Posted on 1/22/18 at 11:11 am to
Posted by cokebottleag
I’m a Santos Republican
Member since Aug 2011
24028 posts
Posted on 1/22/18 at 11:11 am to
Well aware of all of that. Yes, the same metrics which caused the financial meltdown of 2008 are not present.

That's not what I'm talking about.

We're in an enormous fixed asset bubble that has been created by 20 years of fed experimentation and extreme levels of foreign capital parking. That wasn't fixed by 2008's drop. 2008 was a bubble in mortgage backed securities caused by all the things you listed. None of that was the main driving factor in the extreme housing price increases seen in large swaths of the country.

Posted by BeefDawg
Atlanta
Member since Sep 2012
4747 posts
Posted on 1/22/18 at 12:18 pm to
quote:

We're in an enormous fixed asset bubble that has been created by 20 years of fed experimentation and extreme levels of foreign capital parking.

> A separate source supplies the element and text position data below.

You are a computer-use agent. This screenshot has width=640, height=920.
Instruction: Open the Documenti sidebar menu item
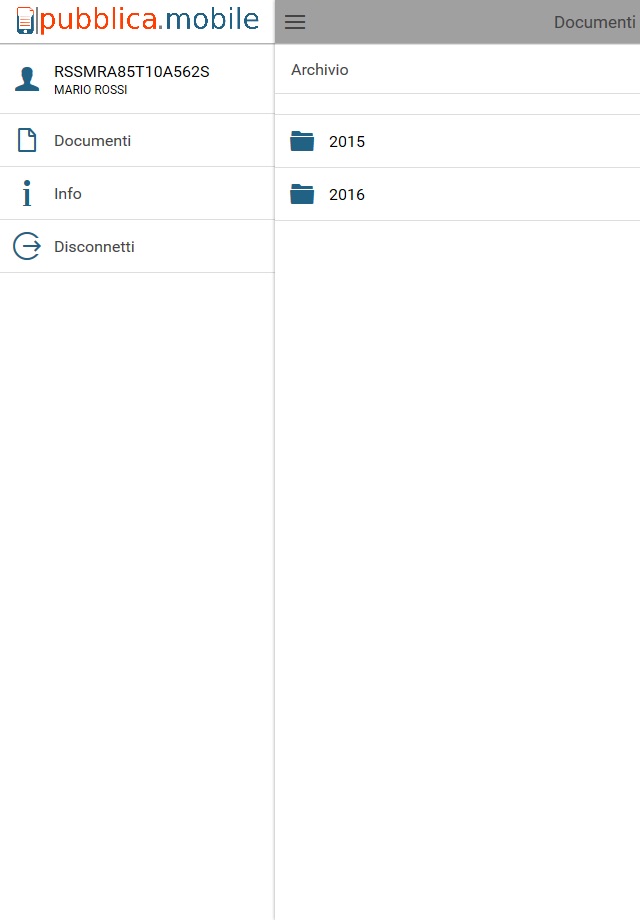point(137,140)
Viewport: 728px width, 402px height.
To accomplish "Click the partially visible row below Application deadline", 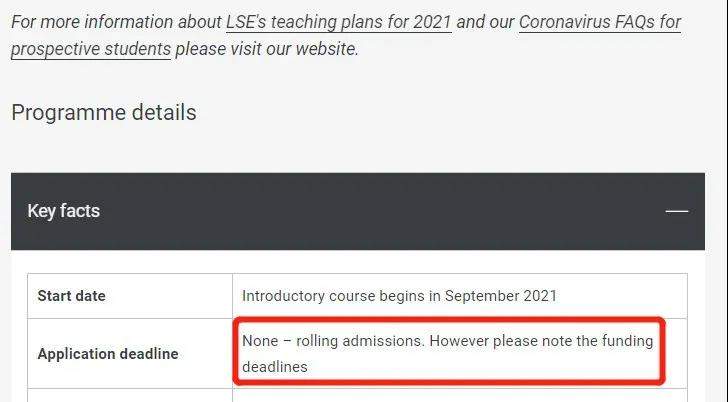I will coord(130,395).
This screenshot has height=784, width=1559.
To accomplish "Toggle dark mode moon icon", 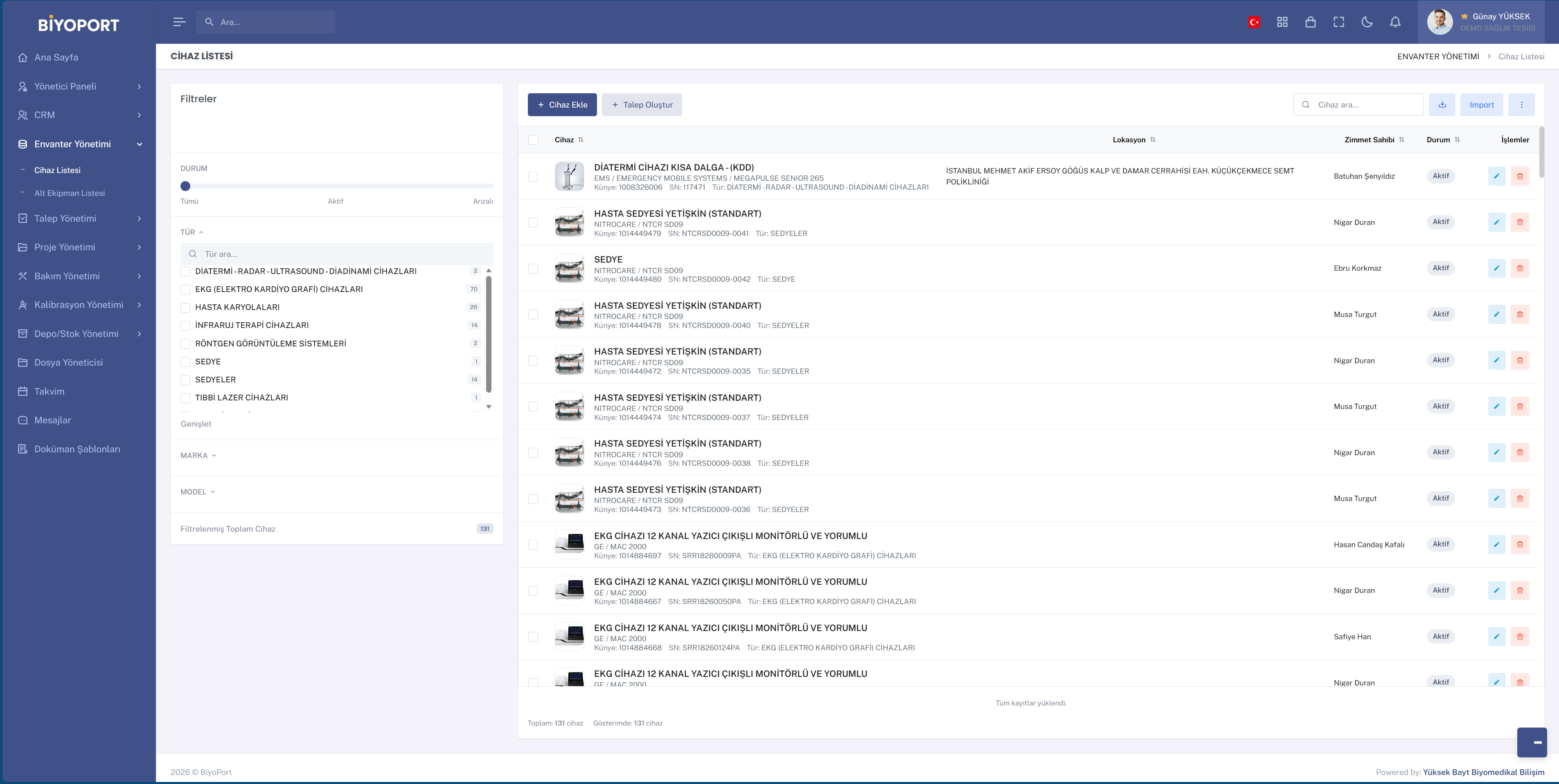I will click(1367, 22).
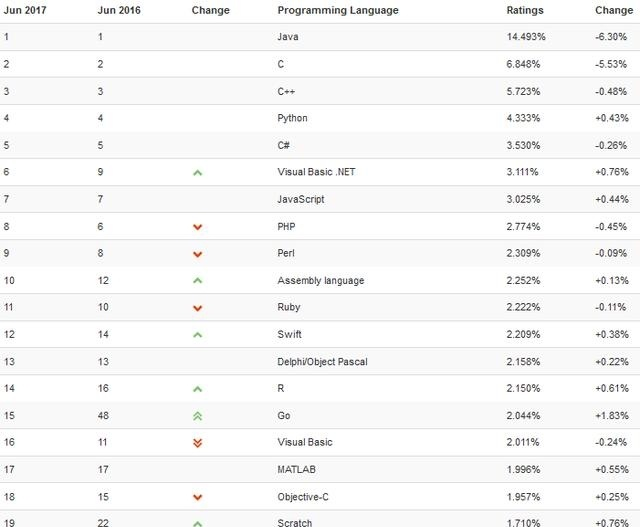
Task: Select the Java language name
Action: click(288, 37)
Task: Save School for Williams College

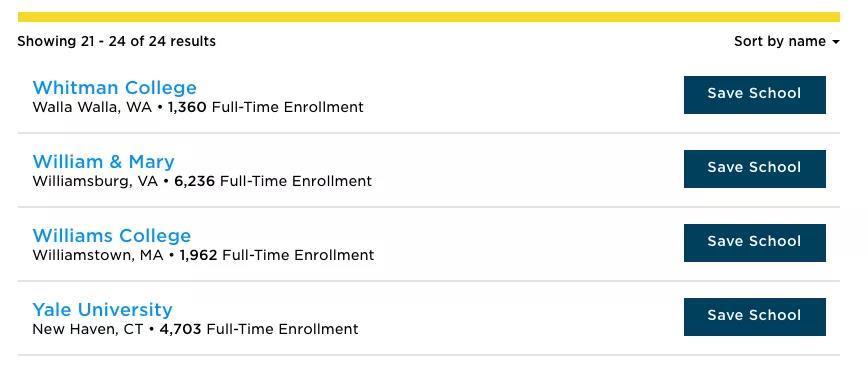Action: pos(755,243)
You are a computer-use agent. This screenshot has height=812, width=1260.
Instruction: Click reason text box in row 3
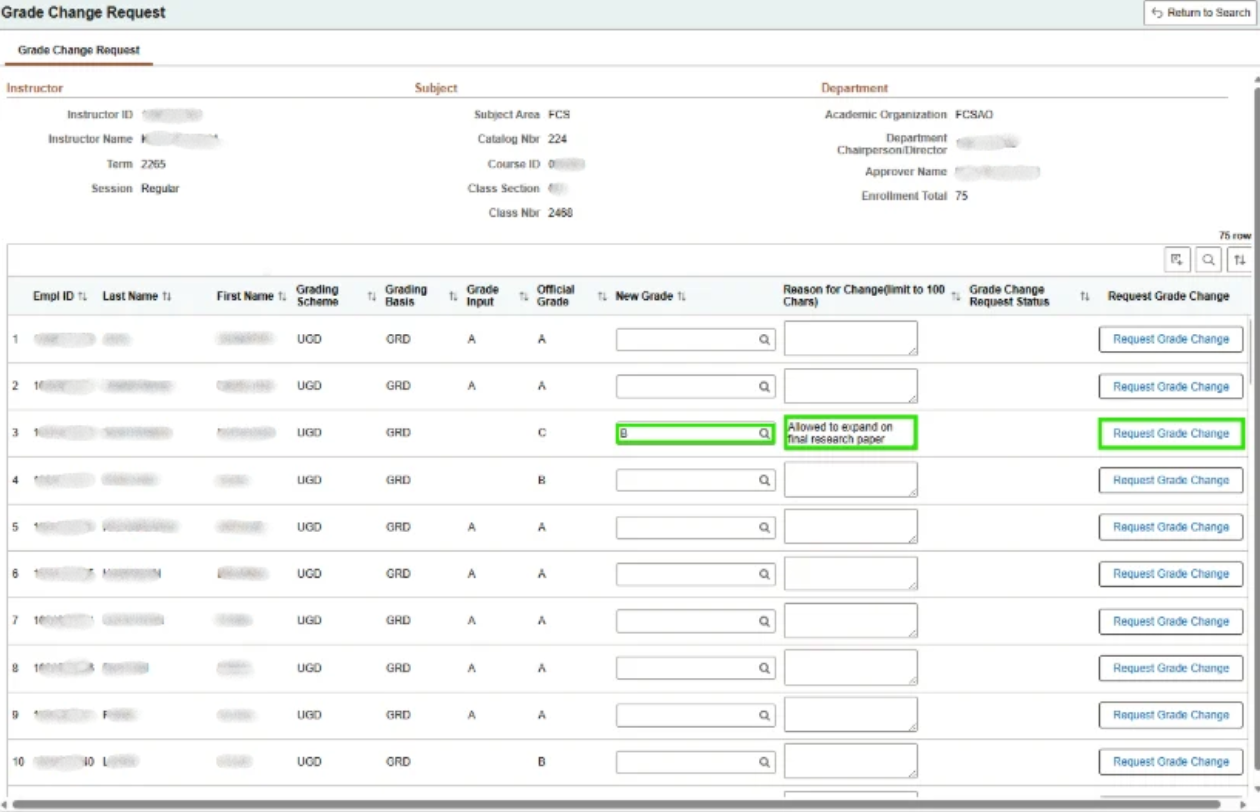point(851,434)
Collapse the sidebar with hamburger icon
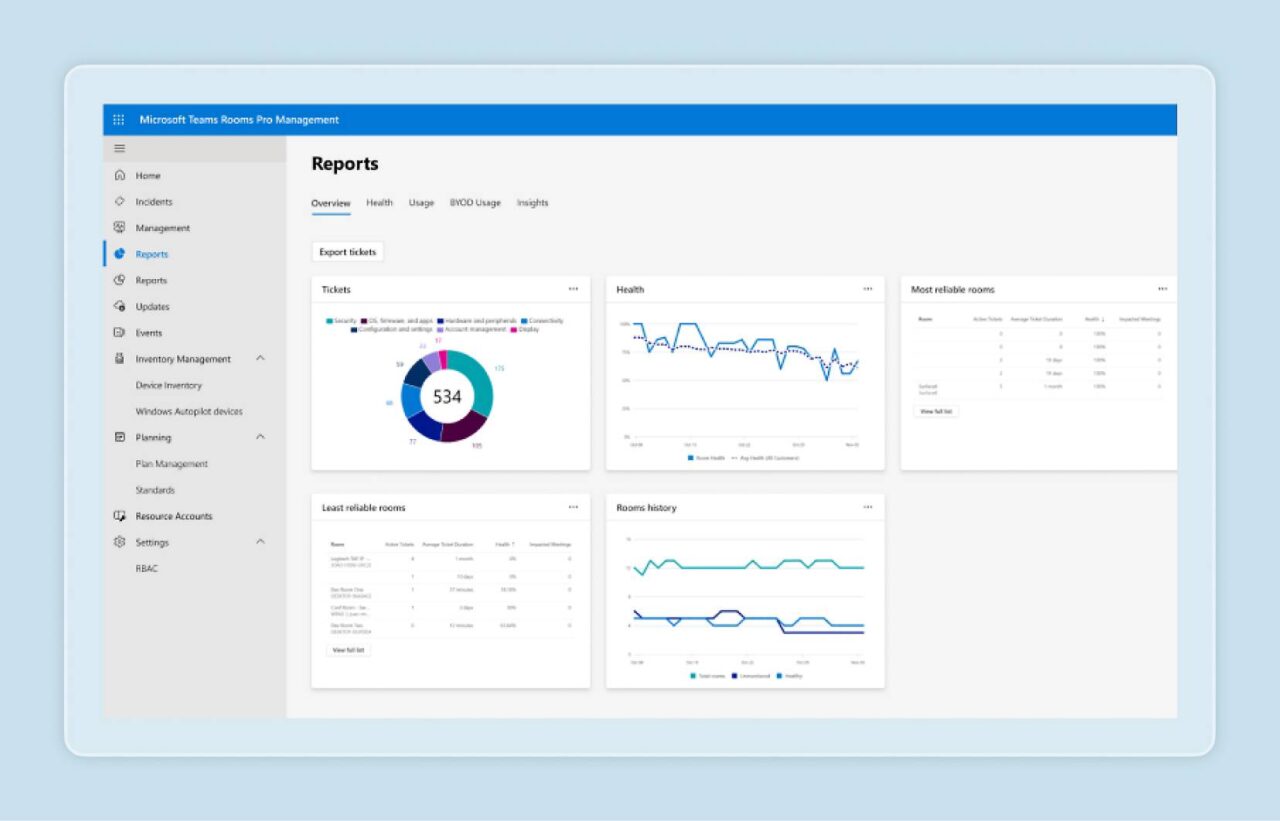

Something is being conflated here.

There is only a "fixed asset bubble" in the fact that we are in an inflation/interest rate/currency value bubble.

The reason for my above reply is because your OP clearly mentions another "housing bubble". Which is very odd because there is no correlation. So I don't get how this guy's "barometer" is throwing up red flags if he's using the previous housing bubble as his means of comparison.


Believe me, I've been trying for years to explain to Obama sycophants why his economy was actually shite, and his stock markets were propped up on monopoly money printed out of thin air (QE), and that he's dangerously pushing us into another massive bubble.

You can't turn a $6 trillion M2 money supply into $12 trillion and only raise inflation 14.8% over two terms and not expect some kind of wide spread asset devaluation or a fall into hyper-inflation sometime down the road.

Fortunately for us, however, Trump won and appears to be staving off disaster.

The Fed has already released interest rates .75 points (.25 per quarter) over 3 quarters in 2017, and are about to raise it some more. Very likely .50 points in just the first quarter of 2018.

If we continue at 4%+ GDP growth, they will continue to do this at a steady pace, probably .25 to.50 a quarter until we get in the 7% range.

With 4% GDP growth and rising interest rates, the bubble will dissipate and eventually vanish.

And we haven't even really begun to feel the effects of Trump's economy agenda changes yet. So far, this has all pretty much happened on consumer and business sentiment and confidence.

Real change is happening, and more is coming. Repatriation of a couple trillion. Corporate inversion into the US. Massive job growth. Wages will rise. labor participation will rise. Corporate investment will spur R&D and create an innovation boom. $1 trillion in infrastructure spending will increase efficiencies. Relaxing of domestic energy drilling and exploration will reduce our foreign dependence and move us towards energy independence, creating even more jobs and wealth.

Stock markets under this agenda have no real reason to lose confidence and reverse trajectory. There is no real reason for a bubble to expand and burst in this environment. All the money is moving INTO the economy, not out. The value of the dollar should at the very least stay stable and stave off harmful excessive inflation.